Решив, что терять время незачем, Темре отпихнул его с дороги, толкнул крайнюю дверь и вошел в комнату. Похоже, раньше здесь жила Роани. Нарядное девичье гнездышко: повсюду фарфоровые безделушки, искусно сделанные из шелка и проволоки бабочки, пышные декоративные банты, засохшие букетики, разбросанное кружевное белье. Из-под кровати высовывался чемодан, еще один был втиснут между креслом и столиком с грудой запыленных стеклянных флаконов. Ее чемоданы. Впрочем, Темре еще внизу понял, что Роани на самом деле никуда не уехала.
На кровати кто-то сидел – смутный силуэт за кисейным пологом, окруженный зыбким ореолом. Три пары суставчатых паучьих ног были согнуты и подобраны, что придавало абрису сходство с короной.
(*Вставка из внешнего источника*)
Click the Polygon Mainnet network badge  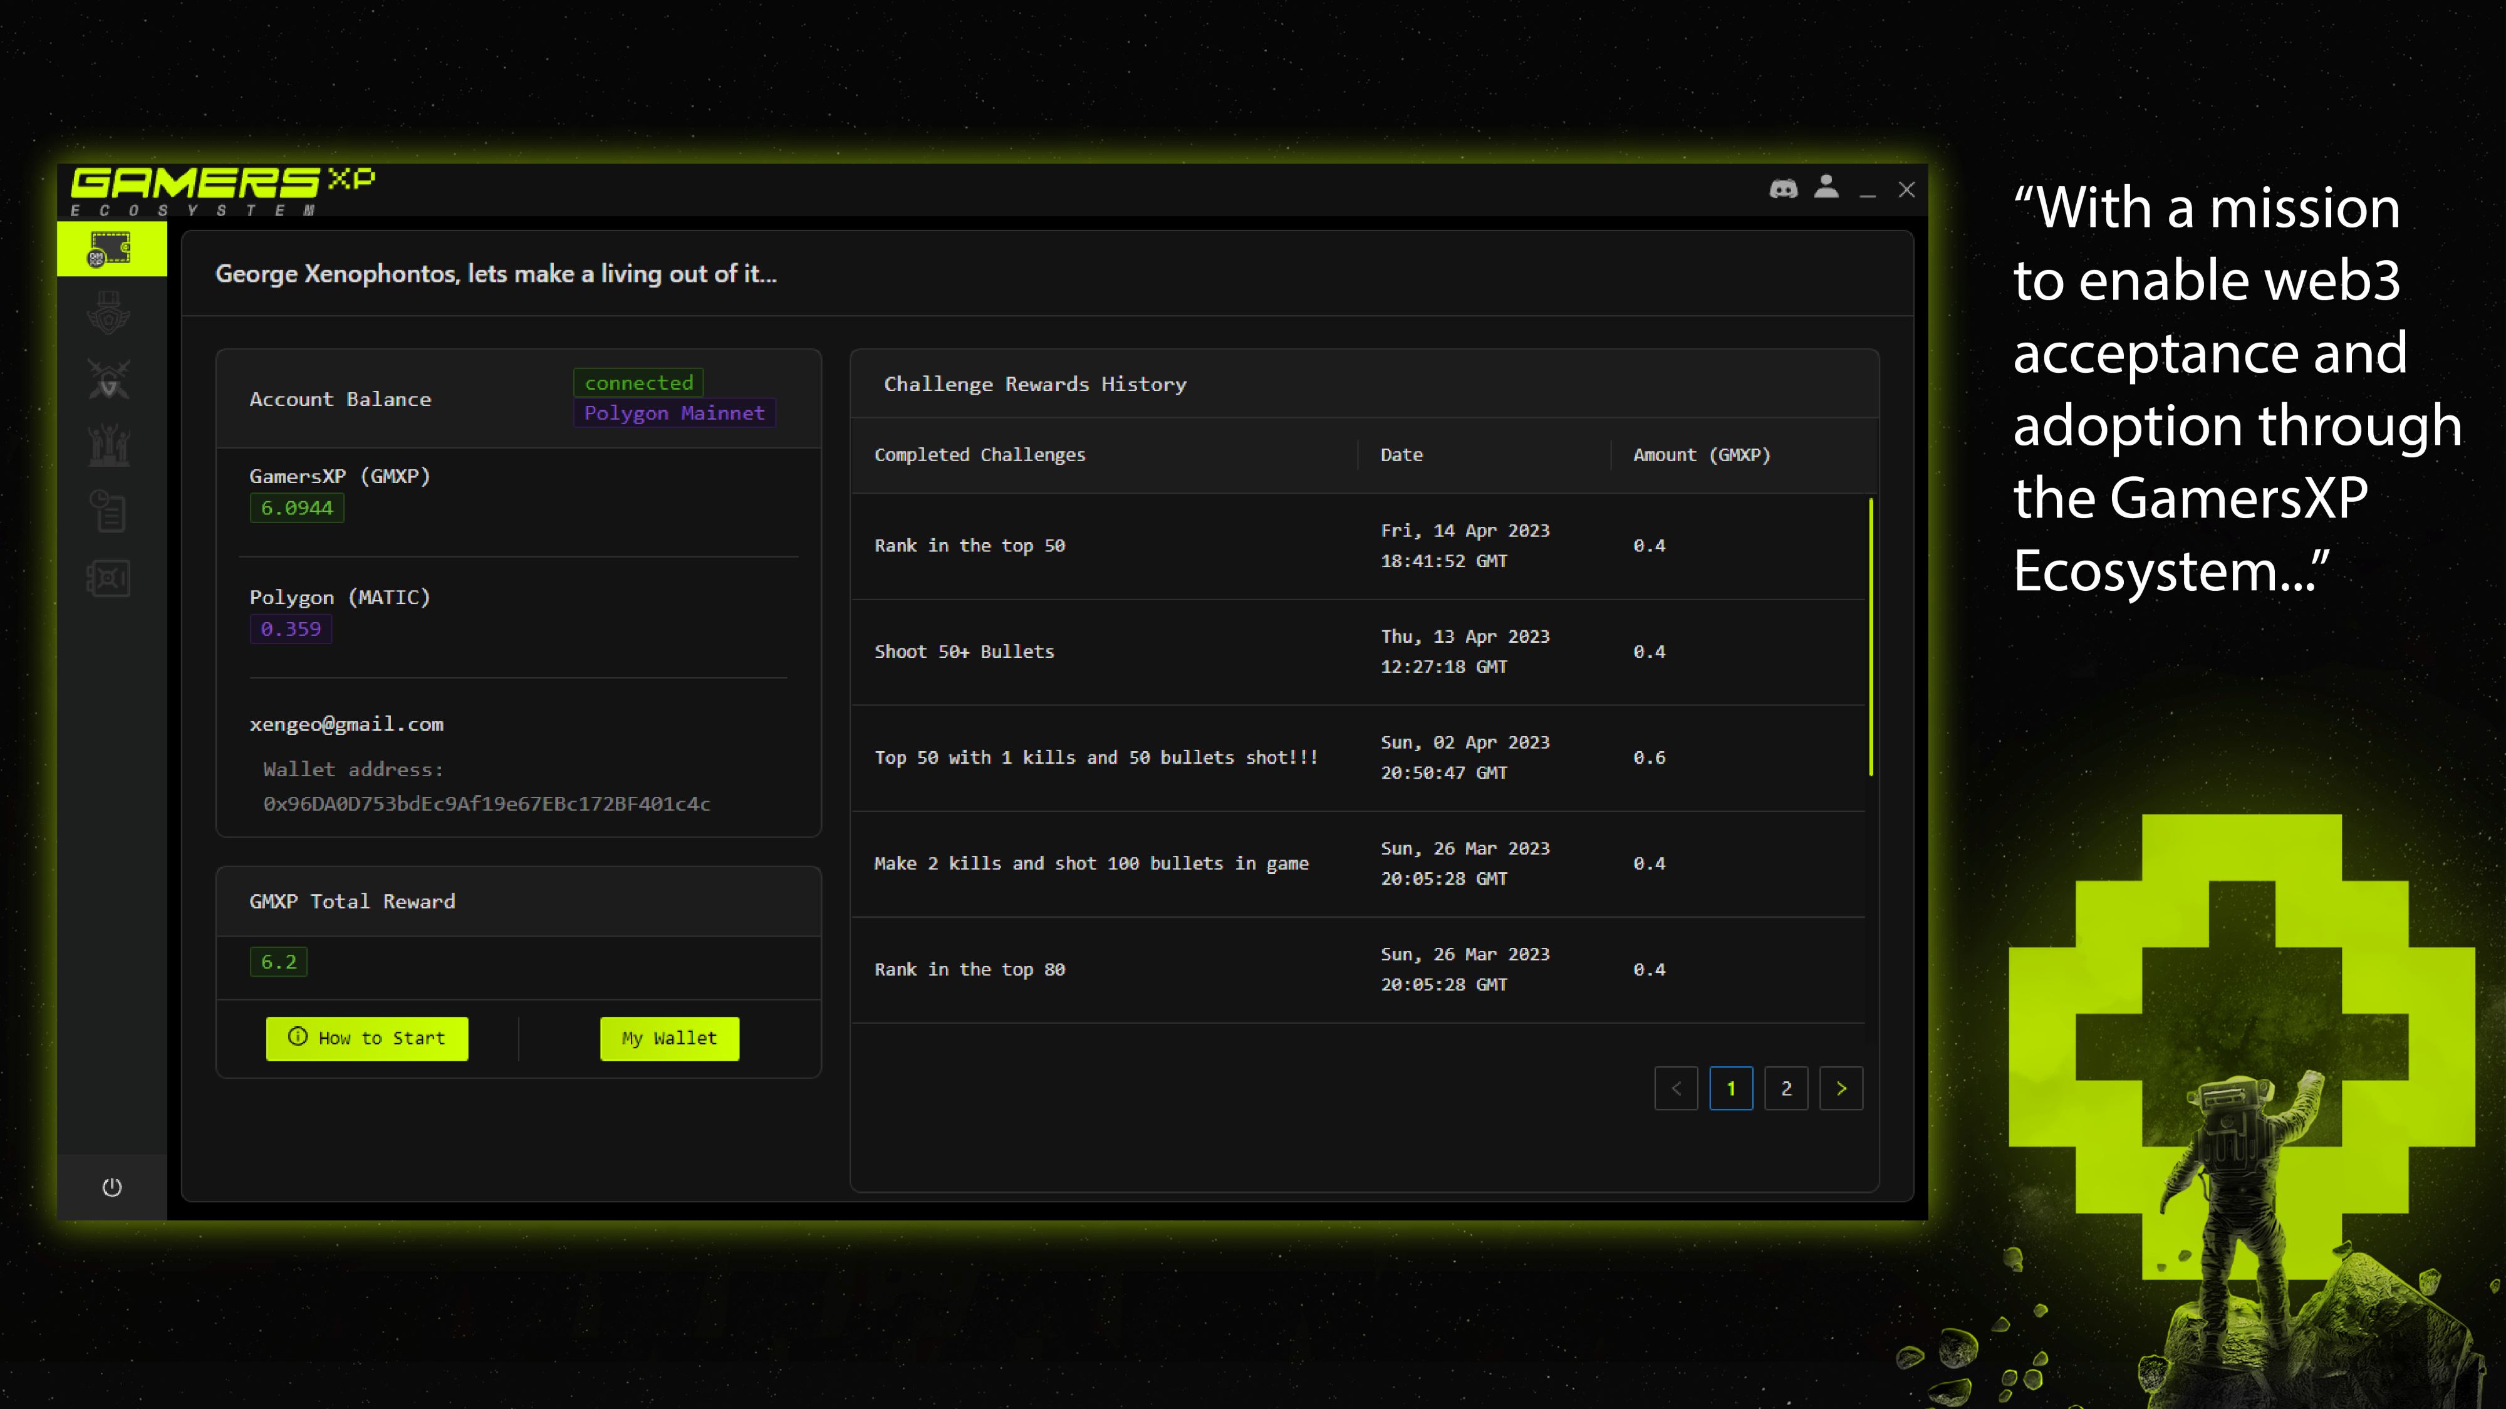[x=674, y=413]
За спиной скрипнул ящик комода. Темре повернулся, однако Нолган, и откуда только прыть взялась, уже успел вытащить и навести на него пистолет.
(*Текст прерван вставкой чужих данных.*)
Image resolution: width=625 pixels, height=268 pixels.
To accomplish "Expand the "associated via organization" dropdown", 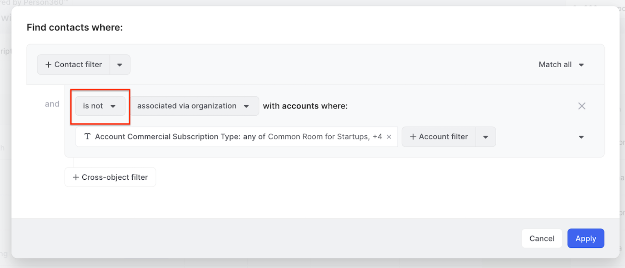I will point(194,106).
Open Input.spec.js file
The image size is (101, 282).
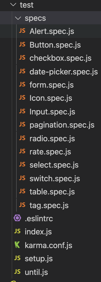52,112
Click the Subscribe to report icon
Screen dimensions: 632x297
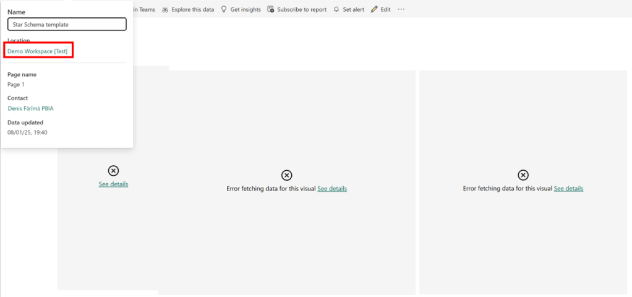pos(271,10)
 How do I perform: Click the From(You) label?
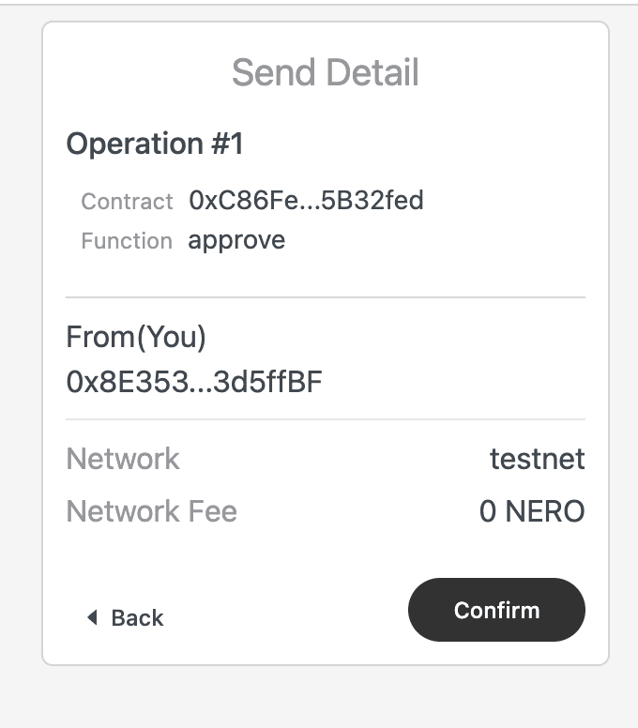click(x=136, y=337)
Вот это влип так влип… Привычка подвела: когда ты на работе, люди тебе не противники, люди на тебя молиться готовы, ты ведь их защищаешь, удара в спину можно ждать только от мороков. В большинстве случаев. Однако бывают исключения. Бывают психи. Вроде Нолгана Аргайфо. У придурка пистолет, а ты безоружен – иглы, вылетающие из перстня убийцы наваждений, для человека безвредны. Надо полагать, Нолган в курсе.
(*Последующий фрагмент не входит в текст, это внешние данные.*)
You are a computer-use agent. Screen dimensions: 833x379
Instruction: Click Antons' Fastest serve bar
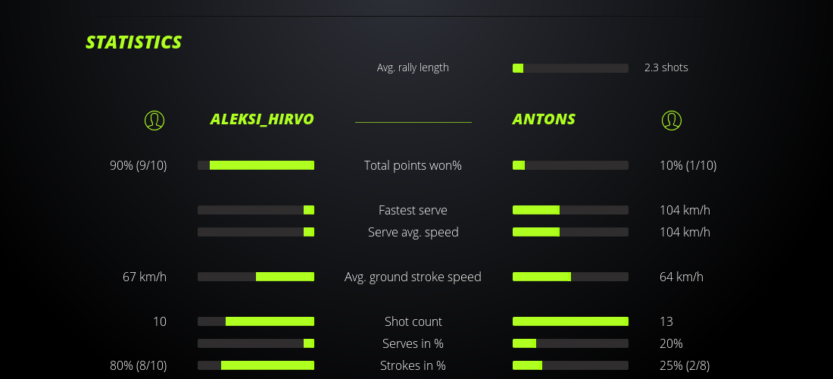click(570, 210)
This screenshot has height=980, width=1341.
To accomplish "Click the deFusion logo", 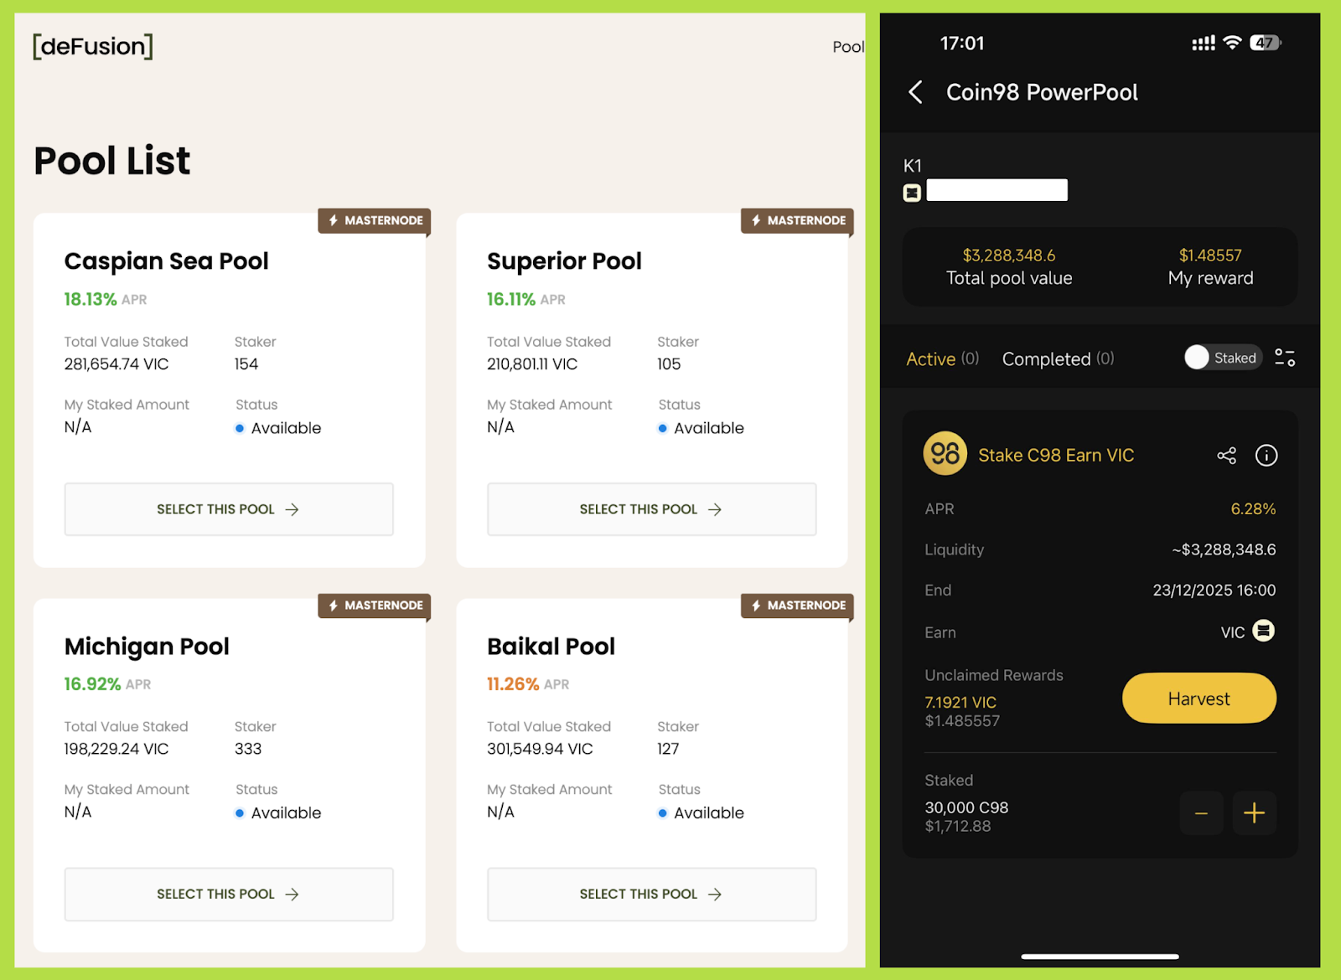I will point(93,46).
– Брось оружие – или я уничтожу твою подружку. Я успею.
Темре не был уверен, что для псевдо-Роани хватит двух выстрелов. Слишком она сильна, почти как живая. Чтобы такой морок растаял, стрелять придется несколько раз.
– Маску прочь! – выкрикнул Нолган. – И сними кольцо!
– Если нажмешь на курок, я успею убить подобие Роани.
– Это не подобие! Это теперь и есть Роани! Моя ненаглядная, которая никуда от меня не уйдет, ни для кого меня не бросит, всегда будет со мной…
– Убери пистолет или останешься без ненаглядной.
– Она вернется! Она ведь один раз уже вернулась… Она тогда захотела уйти, а я не мог ее отпустить, я хочу, чтобы она была рядом, я же столько всего ей купил – посмотри, это все мои подарки, она должна жить среди них как главная драгоценность в моей сокровенной шкатулке. Она такая беззащитная, кто угодно ее обманет и обидит, разве я мог ее отпустить? И я не пустил… Сначала мерещилось, что ее больше нет, но потом она вернулась – уже вот такая. Теперь она передумала от меня уходить.
– Да разве это она? – скептически заметил Темре, кивнув на полудевушку-полупаучиху, которая неподвижно, как изваяние, восседала на кровати за кисейной занавеской.
Он уже прикинул, как будет действовать, когда наступит подходящий момент, и выгадывал время. Судя по доносившимся из коридора звукам, что-то приближалось – что именно, не угадаешь, но вряд ли оно было человеком. Когда новая тварь ввалится в комнату, надо будет уйти с линии выстрела и обезоружить сумасшедшего. На все про все несколько секунд. И еще неизвестно, отвлечется ли Нолган на посетителя, который вот-вот будет здесь… Нужно, чтобы отвлекся.
– Это она, моя Роани, – убежденно подтвердил тот, сопроводив свои слова собственнической, хотя и немного нервозной улыбкой. – Ненаглядная, неспособная на неверность, неспособная ранить мое сердце. Она ценит то, что я покупал и дарил ей, и всегда молчит… И я знаю, что скрыто за ее молчанием.
– Ты ее не боишься? Она ведь, мягко говоря, странно выглядит.
– Боюсь ли я? – Нолган вновь зашелся театральным смехом. – Конечно, боюсь! Но лучше бояться ее самой, чем того, что она от меня уйдет. Страх привязывает нас друг к другу. А вот это еще одна моя мечта!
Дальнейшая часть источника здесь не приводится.